EXTRACT below:

The price-to-earnings (P/E) ratio is among the most popular valuation multiples, and perhaps the most important for investors, but it has limited explanatory value when earnings per share are volatile.

Profits are a measurement of success over the long term, allowing a company to invest in further growth or return cash to shareholders. Intrinsic valuation methods championed by investors such as Warren Buffett and Benjamin Graham base share prices on the predicted future profits and cash flows of the underlying company. Thus, a metric relating stock prices to corporate profits can be powerful, but the current market and economic conditions are complicating P/E ratios.

Limitations of the P/E ratio

Using P/E is not always straightforward. Obviously, it is only applicable to companies that have earnings. It can also present problems for businesses with volatile results, as is the case with cyclical industries such as homebuilding, hospitality, semiconductors, and materials. This issue becomes especially relevant under the current circumstances, in which many businesses are experiencing temporary shocks caused by the coronavirus. Distorted results in the second and third quarters of this year, as well as an uncertain outlook for 2021, cause trailing and forward P/E to be misleading for many stocks.

Southwest Air plane boarding.

Southwest Airlines demonstrates that a high P/E is not necessarily a red flag. Image Source: Southwest Airlines.

End of EXTRACT.
SUPPLIED RECORDS below:

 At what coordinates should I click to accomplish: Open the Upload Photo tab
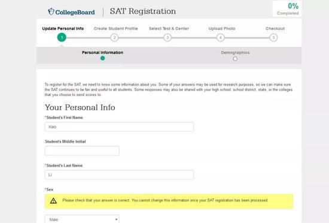tap(222, 29)
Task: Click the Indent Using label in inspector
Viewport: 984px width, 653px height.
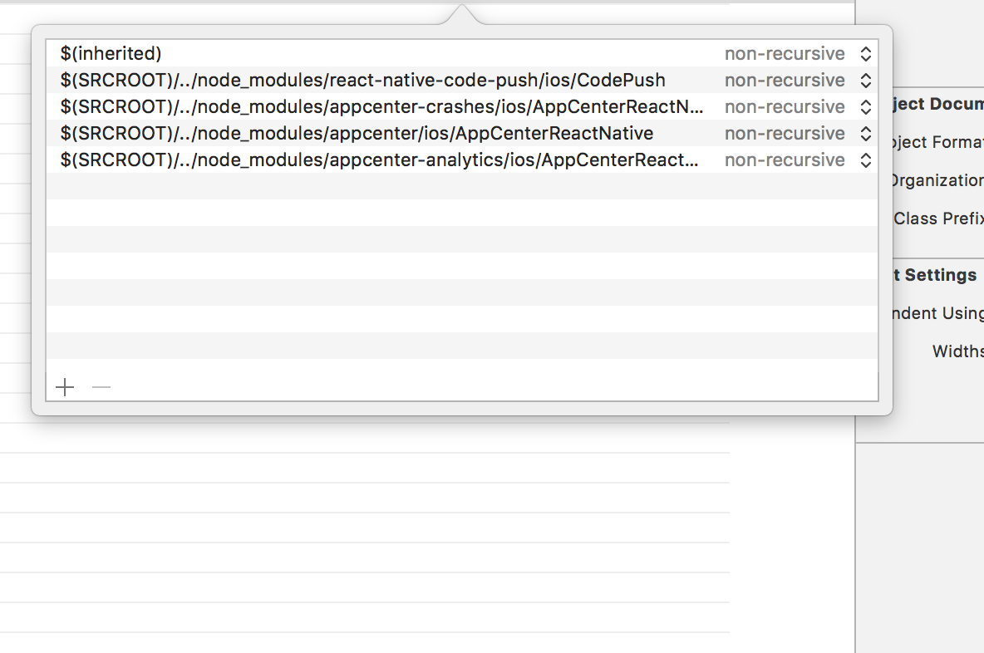Action: (x=938, y=313)
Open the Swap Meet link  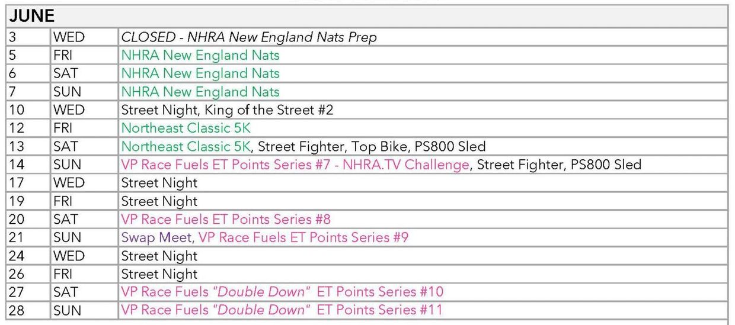[156, 237]
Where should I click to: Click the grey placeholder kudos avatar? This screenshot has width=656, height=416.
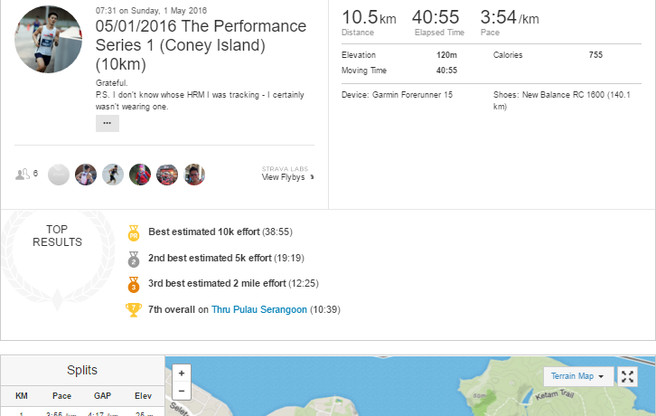[x=59, y=175]
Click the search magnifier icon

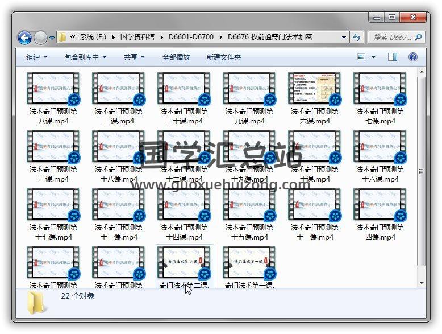pos(419,38)
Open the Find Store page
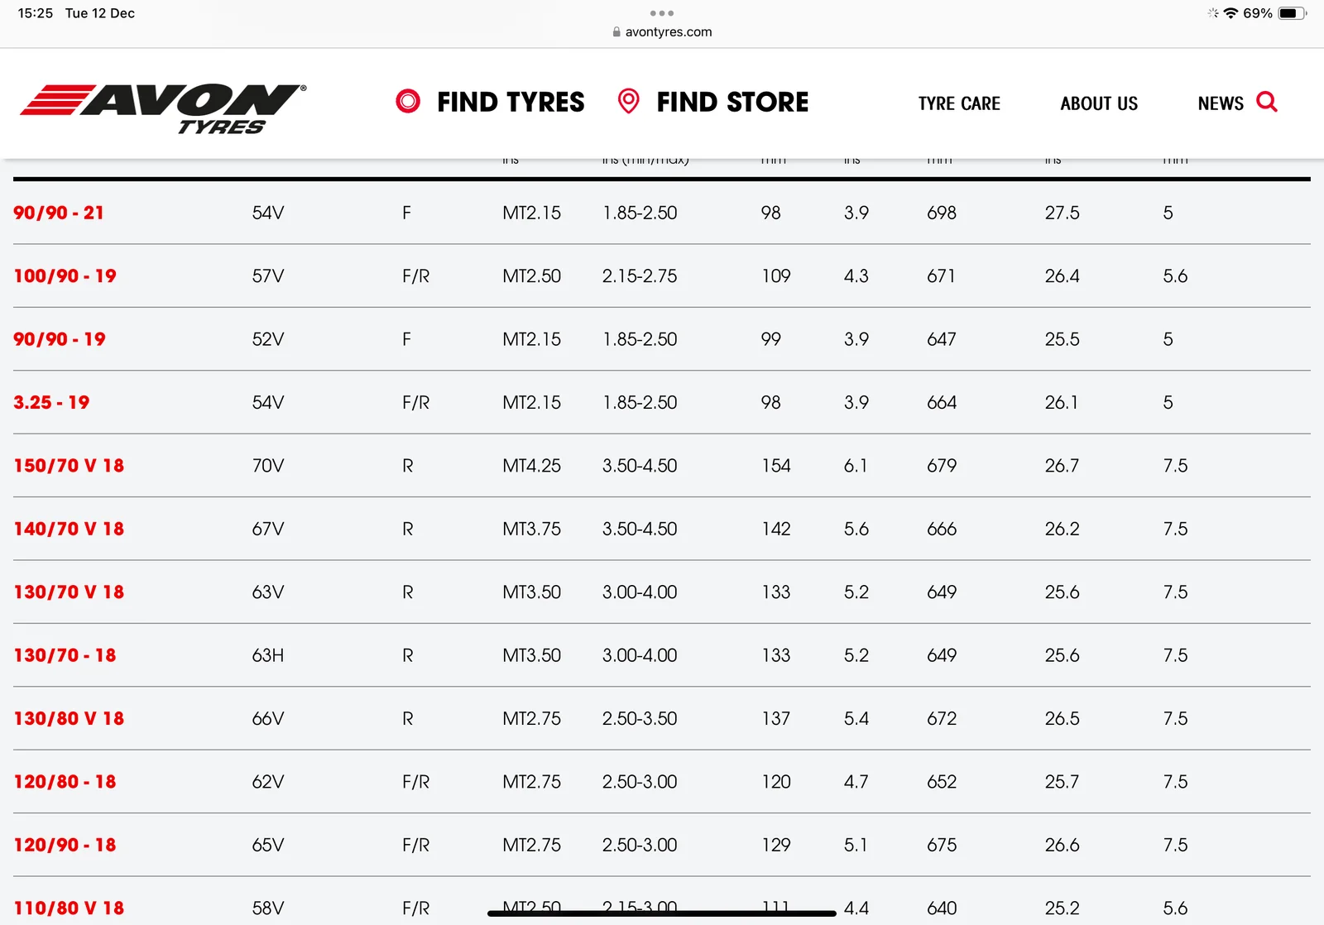This screenshot has width=1324, height=925. [x=732, y=102]
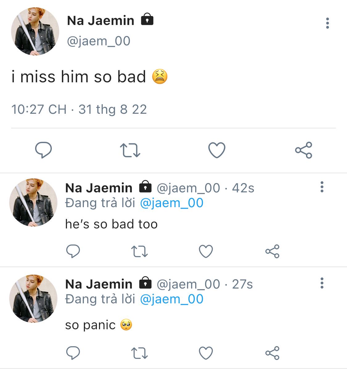
Task: Retweet the 'so panic' reply
Action: pyautogui.click(x=139, y=353)
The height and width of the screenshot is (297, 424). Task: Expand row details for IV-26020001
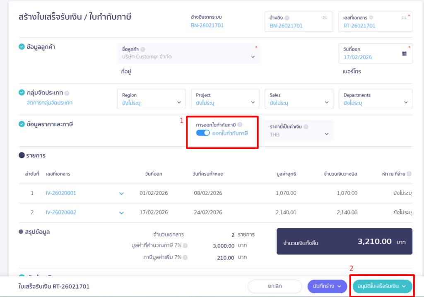pos(121,193)
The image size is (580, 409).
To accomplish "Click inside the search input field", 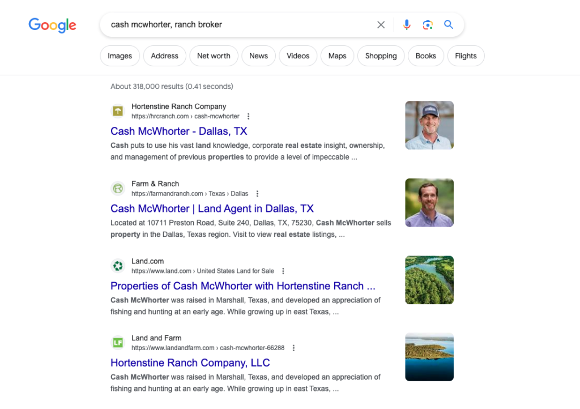I will tap(227, 24).
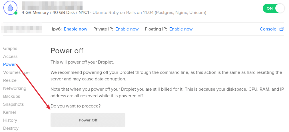Image resolution: width=289 pixels, height=132 pixels.
Task: View Snapshots in the sidebar
Action: (x=13, y=104)
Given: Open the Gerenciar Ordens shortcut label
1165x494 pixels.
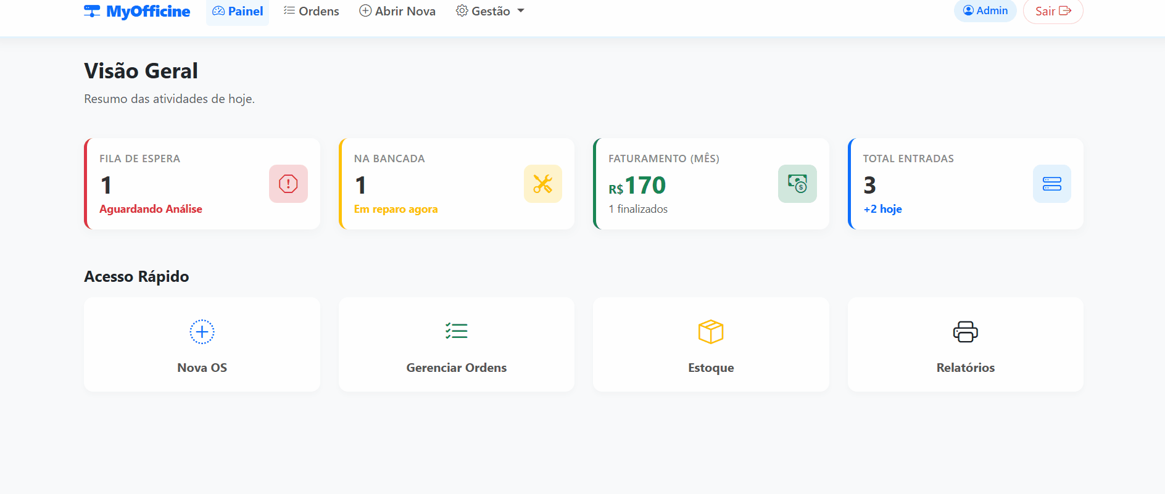Looking at the screenshot, I should tap(456, 368).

End of SUPPLIED RECORDS.

*WHAT NEEDS TO BE DONE*
Which cyclical industries does the P/E ratio article name as examples of businesses with volatile results? The data is material separate from the P/E ratio article.

*EXERCISE ANSWER*
Homebuilding, hospitality, semiconductors, and materials.